I would imagine there would be silence around the table, until someone gently says, "Julianne, we are telling true stories, not something we make up."
Julianne murmurs, "Yes. Oh yes. It was true."
Indeed it was.
I cannot imagine the horror of that descent. To know that you had seconds to live had to be a terror that we just can't comprehend. Her glasses were ripped from her face, and a shoe was blown off during her plummet.
How did she survive? Perhaps the jungle canopy helped break the fall. It is speculated that she fell through the sky back first with the seat helping to buffer the descent. All that we know is that she survived the slam into the jungle floor, suffering a concussion, a broken collar bone, and cuts and bruises on her face and arms.
Julianne, a high school senior studying in Peru, wanted to be a zoologist. Her parents were both scientists. Her father, Hans-Wilhelm was a biologist and her mother, Maria, was an ornithologist. Julianne had traveled to various research posts in the jungle with her parents as she grew up, so she wasn't a stranger to that environment.
After some time, grateful to be alive, she struggled out of her still buckled seat belt, and searched for the wreckage of the plane. She was searching for her mother, but she found no identifiable remains. She did find parts of the wreckage, and in the twisted metal, came across some candy which she scooped up.
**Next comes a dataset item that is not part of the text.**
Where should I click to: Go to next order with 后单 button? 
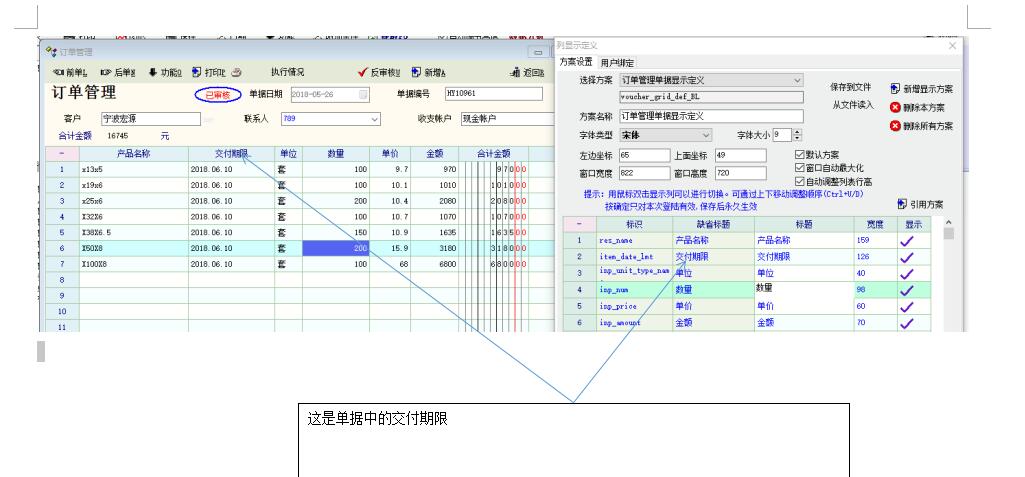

Then she had to make a plan.
She was in the middle of nowhere and she knew that she had to find civilization. Her knowledge of the jungle was beneficial and she knew her best chance of survival was to find a river, because people lived along rivers.
She again followed the flow of the river. Her candy had long since run out and she foraged as best she could for food. Her only choice for water was to drink from the murky river. She would travel along the bank of the river, and when the jungle became too dense she would wade down the river. For days she kept traveling girded only by her stubborn determination to find civilization. She knew that somewhere there had to be people and she refused to give up.
|Julianne, as an adult, revisits the crash scene|
Of the 92 people on LANSA Flight 508, 17 year old Julianne Koepcke was the only person to emerge from the jungle alive.
Julianne and her father moved to Germany where she completely recovered from her ordeal. She later went on to get her PhD in zoology. Julianne Diller, her married name, is now the librarian at the Bavarian State Zoological Collection in Munich.